*WRITTEN PROBLEM*
Count the lines in the rows below that contain the string "screenshot", matching case, and give only the number.
*** DATA ENTRIES ***
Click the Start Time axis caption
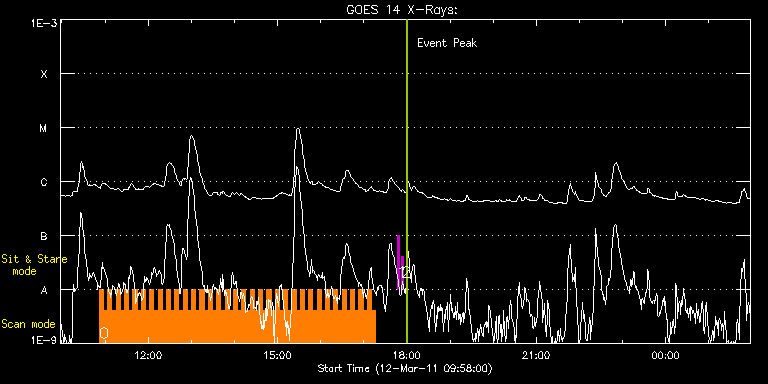Viewport: 768px width, 384px height. click(x=405, y=368)
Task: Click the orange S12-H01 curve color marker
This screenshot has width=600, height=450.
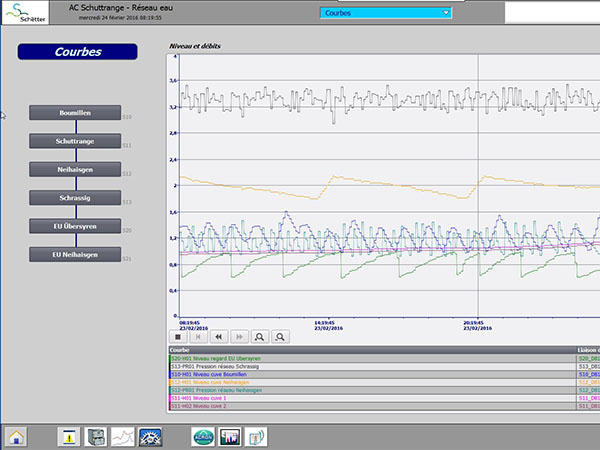Action: tap(170, 382)
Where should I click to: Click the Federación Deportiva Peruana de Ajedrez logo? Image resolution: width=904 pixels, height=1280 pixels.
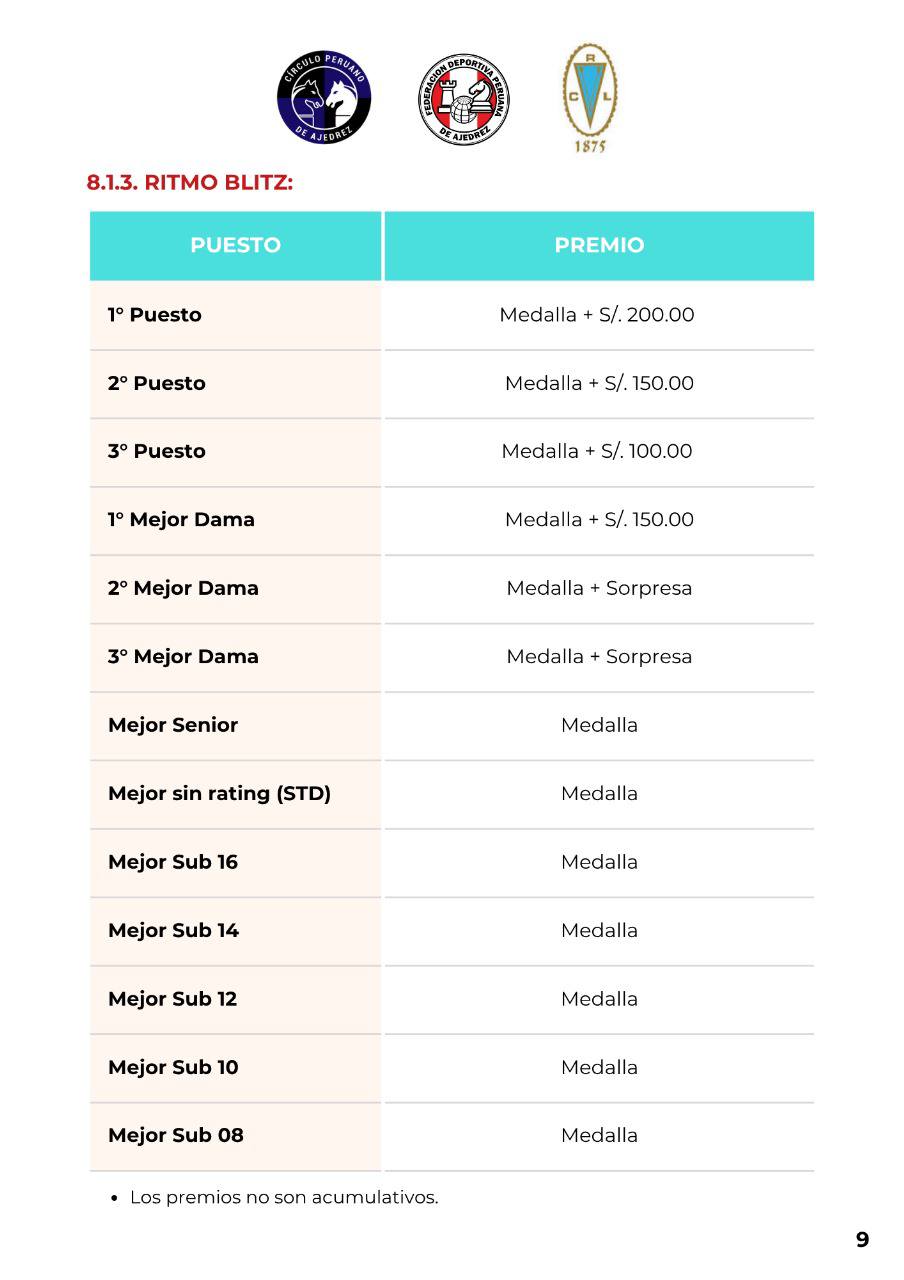coord(463,100)
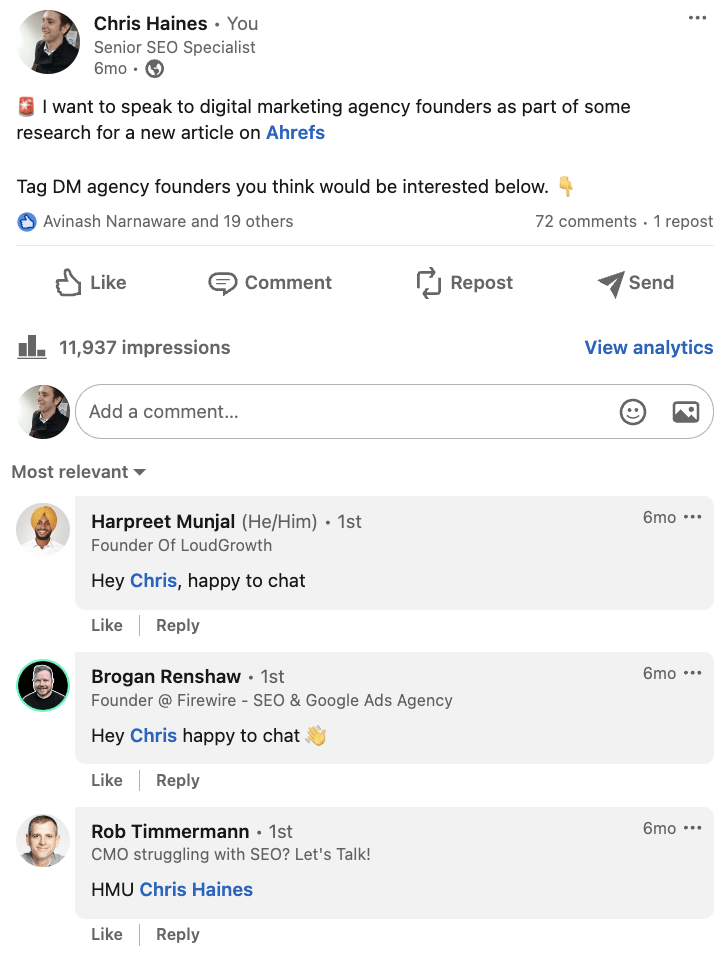Click the Add a comment field
The image size is (724, 956).
[x=300, y=411]
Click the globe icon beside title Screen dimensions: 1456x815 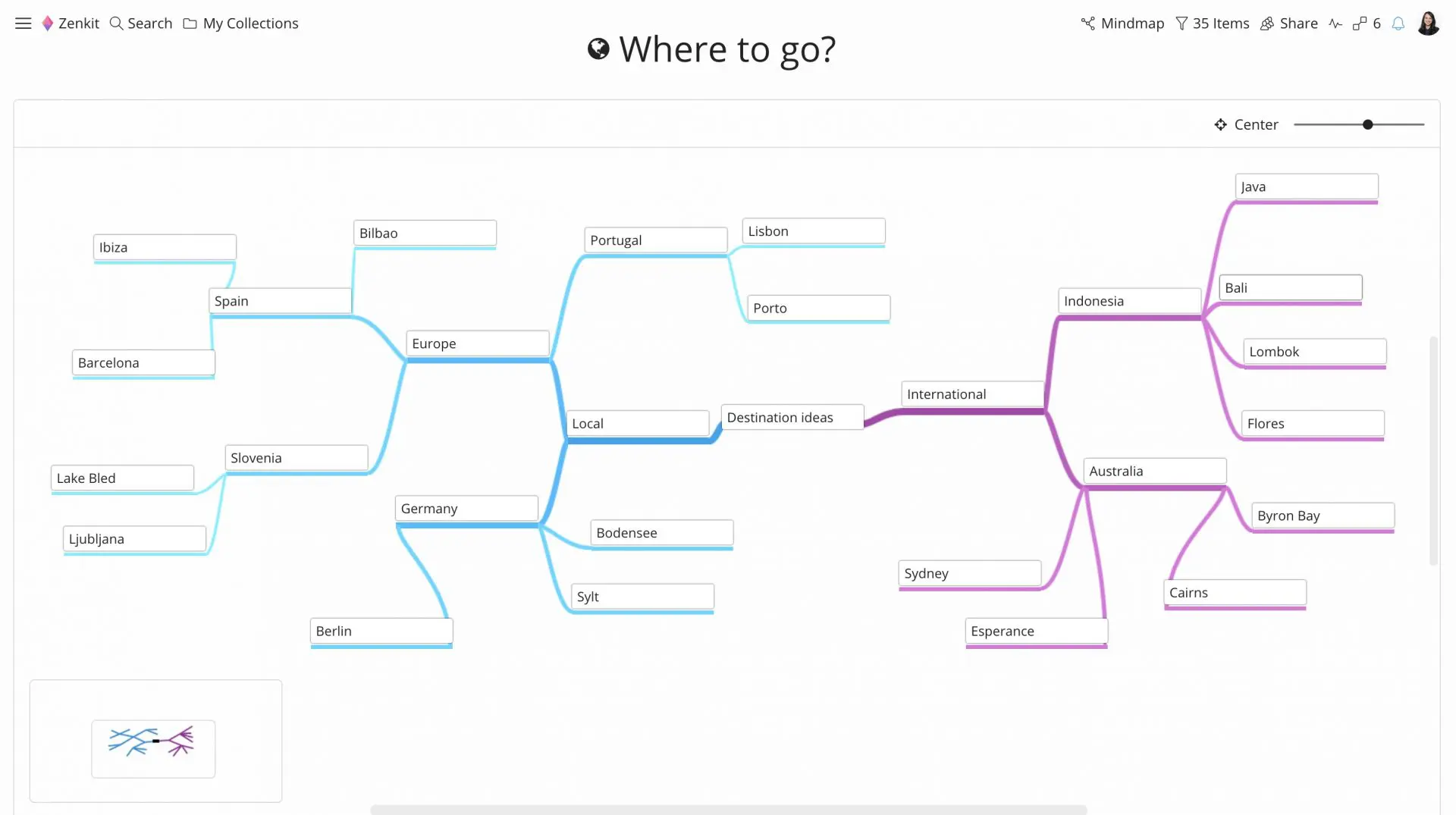[598, 49]
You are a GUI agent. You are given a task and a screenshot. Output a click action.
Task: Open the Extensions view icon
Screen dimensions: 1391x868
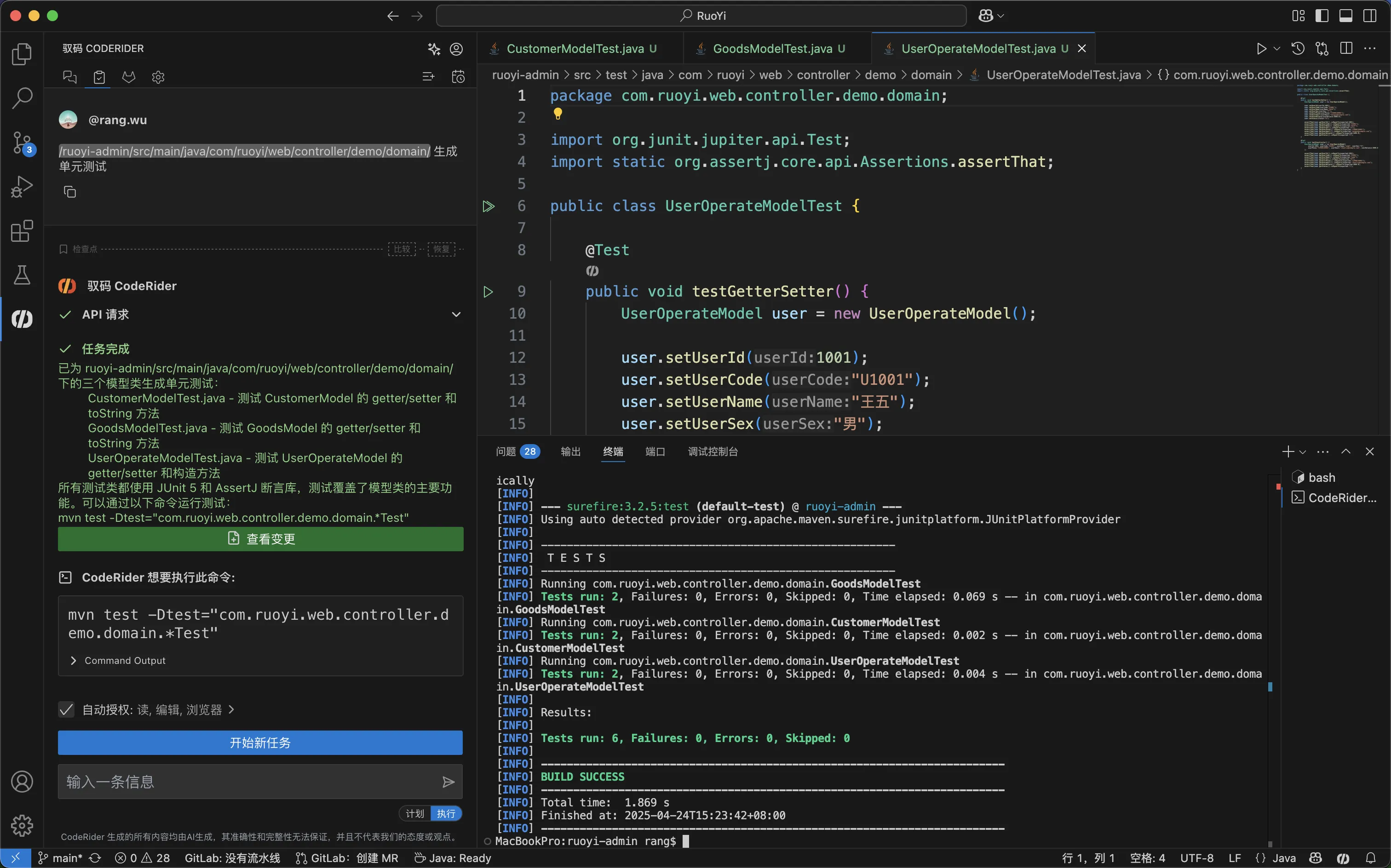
***
*EXERCISE ANSWER*
2